**Brief**
Give back exactly the lines of the data below, starting with the line that has "Viewport: 971px width, 1203px" and going on through the line that has "Given: Click the".

**Entries provided**
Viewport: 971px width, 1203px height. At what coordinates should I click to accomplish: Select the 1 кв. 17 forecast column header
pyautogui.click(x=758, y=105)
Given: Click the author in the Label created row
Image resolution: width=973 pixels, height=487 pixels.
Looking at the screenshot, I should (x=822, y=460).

---

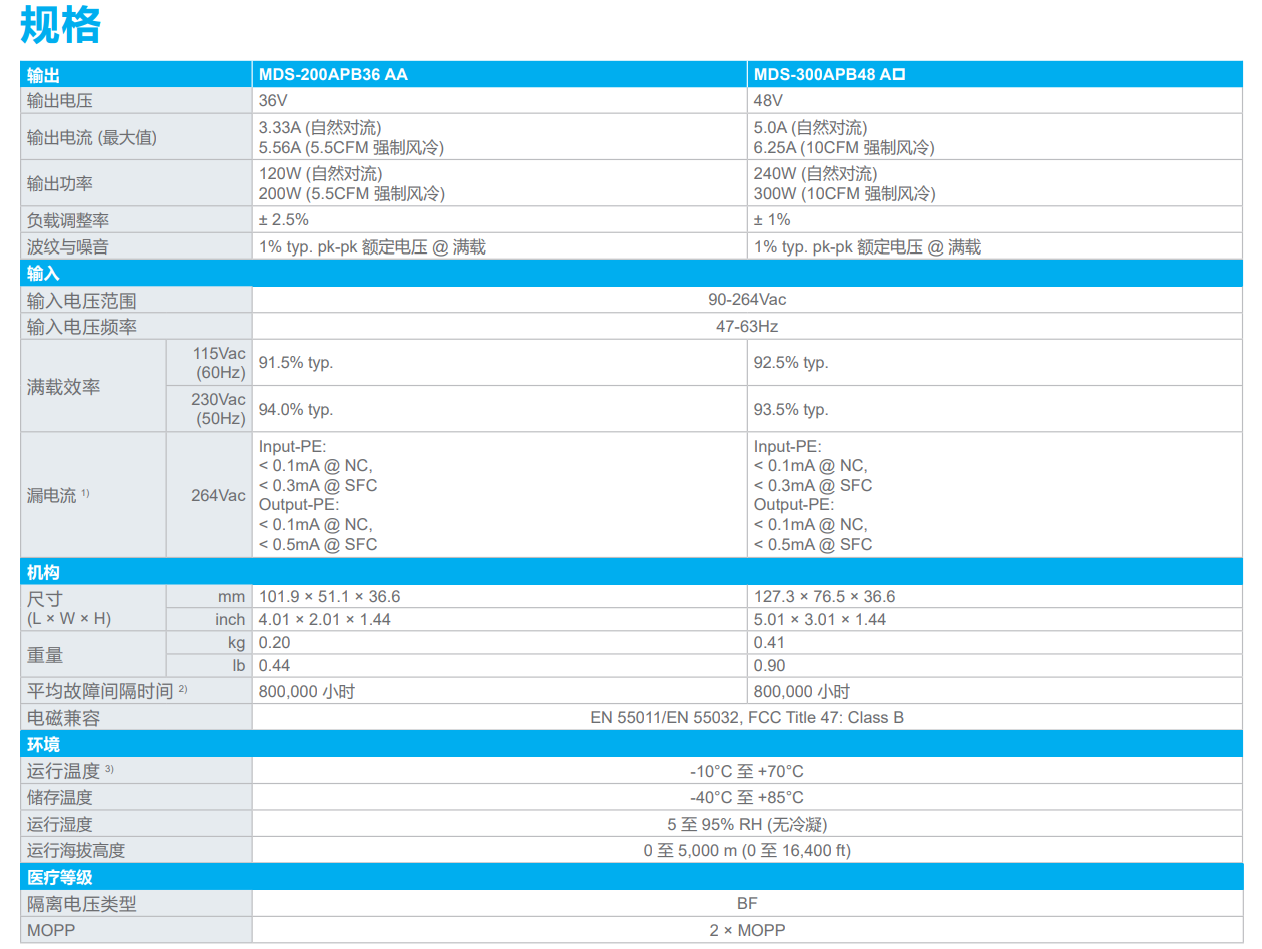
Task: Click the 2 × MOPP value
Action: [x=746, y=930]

**Result for this task**
Viewport: 971px width, 1203px height. At what coordinates should I click to accomplish: Select the 1 кв. 17 forecast column header
pyautogui.click(x=758, y=105)
Given: Click the author in the Label created row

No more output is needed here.